Interview with Les Campbell
QUESTION 36
INTERVIEWER:

OK. Could you talk about anti-semitism? How much was anti-semitism, ah, anti-Jewish feeling, a part of what was happening in Ocean Hill-Brownsville?

LES CAMPBELL:

I don't believe that anti-Jewish feeling was any part of what was happening in ohbv. Many of the persons who supported ohbv were Jews. There were Jews within McCoy's administration. There were Jews working in the schools. There were Jews who, ah, were consultants to the district. In other words, there was no issue of Jewish, ah, anti-semitism or Jewish work in the district that came up. What anti-semitism was, it was a means for the teachers' union to, d--d--to, ah, deflect criticism of their role from them to the community by using this question of anti-semitism. In other words, at the end of Ocean Hill-Brownsville, the teachers' union looked bad. They looked like the aggressors. They looked like the United States Army looked in Vietnam, you see.

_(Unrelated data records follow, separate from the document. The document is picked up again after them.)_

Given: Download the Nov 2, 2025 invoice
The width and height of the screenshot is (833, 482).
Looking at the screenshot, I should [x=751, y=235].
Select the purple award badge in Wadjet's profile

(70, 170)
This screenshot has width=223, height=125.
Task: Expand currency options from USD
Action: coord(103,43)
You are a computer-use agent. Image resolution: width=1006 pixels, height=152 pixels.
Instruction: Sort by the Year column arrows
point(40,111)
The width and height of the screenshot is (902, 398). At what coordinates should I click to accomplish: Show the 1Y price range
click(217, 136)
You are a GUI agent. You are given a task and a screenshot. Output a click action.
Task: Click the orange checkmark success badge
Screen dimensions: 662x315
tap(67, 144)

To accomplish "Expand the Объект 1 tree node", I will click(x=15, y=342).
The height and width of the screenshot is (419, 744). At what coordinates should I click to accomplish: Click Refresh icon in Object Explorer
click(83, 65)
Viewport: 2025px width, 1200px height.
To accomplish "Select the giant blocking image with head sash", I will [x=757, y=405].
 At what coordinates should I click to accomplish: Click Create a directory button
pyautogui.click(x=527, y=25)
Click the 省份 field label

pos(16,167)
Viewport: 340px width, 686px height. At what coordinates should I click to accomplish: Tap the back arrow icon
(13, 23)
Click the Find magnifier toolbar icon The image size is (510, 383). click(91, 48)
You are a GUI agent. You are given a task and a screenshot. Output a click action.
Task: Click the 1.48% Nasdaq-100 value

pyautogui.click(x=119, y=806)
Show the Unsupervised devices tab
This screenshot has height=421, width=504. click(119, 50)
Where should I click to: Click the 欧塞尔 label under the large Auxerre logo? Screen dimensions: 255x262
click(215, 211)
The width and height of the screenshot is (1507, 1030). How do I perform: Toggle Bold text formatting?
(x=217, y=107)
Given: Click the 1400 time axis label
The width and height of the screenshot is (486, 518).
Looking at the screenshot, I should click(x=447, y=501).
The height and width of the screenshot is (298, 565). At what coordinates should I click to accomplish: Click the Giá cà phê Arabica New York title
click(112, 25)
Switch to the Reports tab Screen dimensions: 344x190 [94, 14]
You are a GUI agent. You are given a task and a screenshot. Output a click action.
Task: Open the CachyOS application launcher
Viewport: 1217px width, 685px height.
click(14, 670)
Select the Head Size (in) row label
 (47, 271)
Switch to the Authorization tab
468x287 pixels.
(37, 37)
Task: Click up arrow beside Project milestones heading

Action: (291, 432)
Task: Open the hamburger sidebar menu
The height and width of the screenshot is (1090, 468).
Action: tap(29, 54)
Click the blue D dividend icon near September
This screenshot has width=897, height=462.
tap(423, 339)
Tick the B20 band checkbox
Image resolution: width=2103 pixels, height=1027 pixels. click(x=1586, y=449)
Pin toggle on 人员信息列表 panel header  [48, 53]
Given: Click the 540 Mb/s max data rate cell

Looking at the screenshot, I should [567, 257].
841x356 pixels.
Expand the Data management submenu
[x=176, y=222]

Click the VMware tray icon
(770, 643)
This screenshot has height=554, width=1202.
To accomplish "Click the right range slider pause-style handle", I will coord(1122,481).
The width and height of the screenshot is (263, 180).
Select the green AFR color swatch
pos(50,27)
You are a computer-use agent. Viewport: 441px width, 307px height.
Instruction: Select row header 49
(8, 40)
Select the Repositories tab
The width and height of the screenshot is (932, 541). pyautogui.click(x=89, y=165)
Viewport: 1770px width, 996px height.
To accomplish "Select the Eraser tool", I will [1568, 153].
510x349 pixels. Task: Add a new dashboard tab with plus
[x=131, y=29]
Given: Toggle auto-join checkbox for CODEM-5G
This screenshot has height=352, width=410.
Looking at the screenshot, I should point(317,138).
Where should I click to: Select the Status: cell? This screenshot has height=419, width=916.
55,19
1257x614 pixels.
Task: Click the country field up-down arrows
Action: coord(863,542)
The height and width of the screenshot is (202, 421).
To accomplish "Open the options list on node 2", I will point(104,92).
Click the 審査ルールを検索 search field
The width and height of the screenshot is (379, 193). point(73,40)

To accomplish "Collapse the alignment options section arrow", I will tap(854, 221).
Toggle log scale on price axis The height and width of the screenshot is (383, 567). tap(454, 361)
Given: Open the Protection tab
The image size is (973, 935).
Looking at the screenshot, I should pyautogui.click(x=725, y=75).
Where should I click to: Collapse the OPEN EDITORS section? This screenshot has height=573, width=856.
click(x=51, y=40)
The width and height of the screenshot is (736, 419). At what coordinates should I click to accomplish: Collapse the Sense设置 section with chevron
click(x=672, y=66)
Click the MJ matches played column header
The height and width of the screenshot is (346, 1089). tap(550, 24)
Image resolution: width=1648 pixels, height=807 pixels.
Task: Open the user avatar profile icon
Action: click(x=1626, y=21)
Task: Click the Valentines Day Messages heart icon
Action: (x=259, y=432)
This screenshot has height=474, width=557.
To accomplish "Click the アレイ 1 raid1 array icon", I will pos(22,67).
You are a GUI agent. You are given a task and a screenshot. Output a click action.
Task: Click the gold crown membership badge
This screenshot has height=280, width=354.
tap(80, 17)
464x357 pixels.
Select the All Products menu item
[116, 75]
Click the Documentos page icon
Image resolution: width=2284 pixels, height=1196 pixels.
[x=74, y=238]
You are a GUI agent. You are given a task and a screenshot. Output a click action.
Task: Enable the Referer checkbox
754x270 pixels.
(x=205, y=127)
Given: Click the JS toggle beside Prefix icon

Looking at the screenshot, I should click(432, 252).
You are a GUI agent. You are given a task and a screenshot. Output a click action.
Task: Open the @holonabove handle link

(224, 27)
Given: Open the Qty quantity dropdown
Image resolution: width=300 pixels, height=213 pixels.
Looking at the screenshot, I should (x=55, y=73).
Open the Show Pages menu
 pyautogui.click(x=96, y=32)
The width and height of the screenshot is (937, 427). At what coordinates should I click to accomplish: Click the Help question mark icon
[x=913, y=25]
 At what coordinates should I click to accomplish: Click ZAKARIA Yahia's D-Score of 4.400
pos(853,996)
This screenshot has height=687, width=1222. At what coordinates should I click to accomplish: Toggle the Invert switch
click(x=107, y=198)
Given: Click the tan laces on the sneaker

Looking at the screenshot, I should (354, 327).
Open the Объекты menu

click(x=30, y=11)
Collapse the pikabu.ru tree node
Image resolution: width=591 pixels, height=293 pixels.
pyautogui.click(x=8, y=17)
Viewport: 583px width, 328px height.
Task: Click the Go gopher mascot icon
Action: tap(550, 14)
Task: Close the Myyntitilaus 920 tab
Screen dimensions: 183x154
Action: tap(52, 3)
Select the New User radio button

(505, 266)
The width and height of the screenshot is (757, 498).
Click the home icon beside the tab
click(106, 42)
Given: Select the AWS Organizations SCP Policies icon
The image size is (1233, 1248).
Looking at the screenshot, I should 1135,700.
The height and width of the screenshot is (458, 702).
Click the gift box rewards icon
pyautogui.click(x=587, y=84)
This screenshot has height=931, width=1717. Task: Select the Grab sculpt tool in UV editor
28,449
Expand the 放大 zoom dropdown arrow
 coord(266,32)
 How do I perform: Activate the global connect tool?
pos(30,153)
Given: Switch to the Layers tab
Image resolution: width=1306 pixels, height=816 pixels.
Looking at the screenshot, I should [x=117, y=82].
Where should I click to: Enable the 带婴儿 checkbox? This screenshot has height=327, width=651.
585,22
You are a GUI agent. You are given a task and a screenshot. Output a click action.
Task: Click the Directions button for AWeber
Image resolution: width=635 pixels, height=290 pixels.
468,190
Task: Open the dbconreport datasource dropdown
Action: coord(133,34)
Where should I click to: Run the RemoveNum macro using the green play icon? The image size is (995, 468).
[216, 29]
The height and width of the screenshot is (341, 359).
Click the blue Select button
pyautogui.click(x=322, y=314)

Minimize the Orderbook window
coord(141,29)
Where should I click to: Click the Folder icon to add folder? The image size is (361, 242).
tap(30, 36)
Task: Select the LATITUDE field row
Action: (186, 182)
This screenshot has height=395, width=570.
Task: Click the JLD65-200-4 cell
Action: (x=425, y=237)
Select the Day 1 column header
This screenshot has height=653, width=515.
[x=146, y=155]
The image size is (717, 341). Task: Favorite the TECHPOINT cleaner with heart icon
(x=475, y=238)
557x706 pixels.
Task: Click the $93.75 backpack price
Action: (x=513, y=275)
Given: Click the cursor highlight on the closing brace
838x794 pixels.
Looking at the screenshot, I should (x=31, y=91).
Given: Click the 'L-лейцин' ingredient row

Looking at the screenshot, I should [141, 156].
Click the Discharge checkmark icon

So they needed to change their image, and one of the ways that they sought to change their image was to bring up this issue of Ocean Hill-Brownsville, of anti-semitism, and say that, "This was the reason why they were against the district, because, ah, the changes that we were demanding were anti-Semitic." You see, and so therefore, this was a means that they used to rally their people and to mo--not make themselves look bad in the eyes of a lot of people. But, as far as I'm concerned, this was not an issue.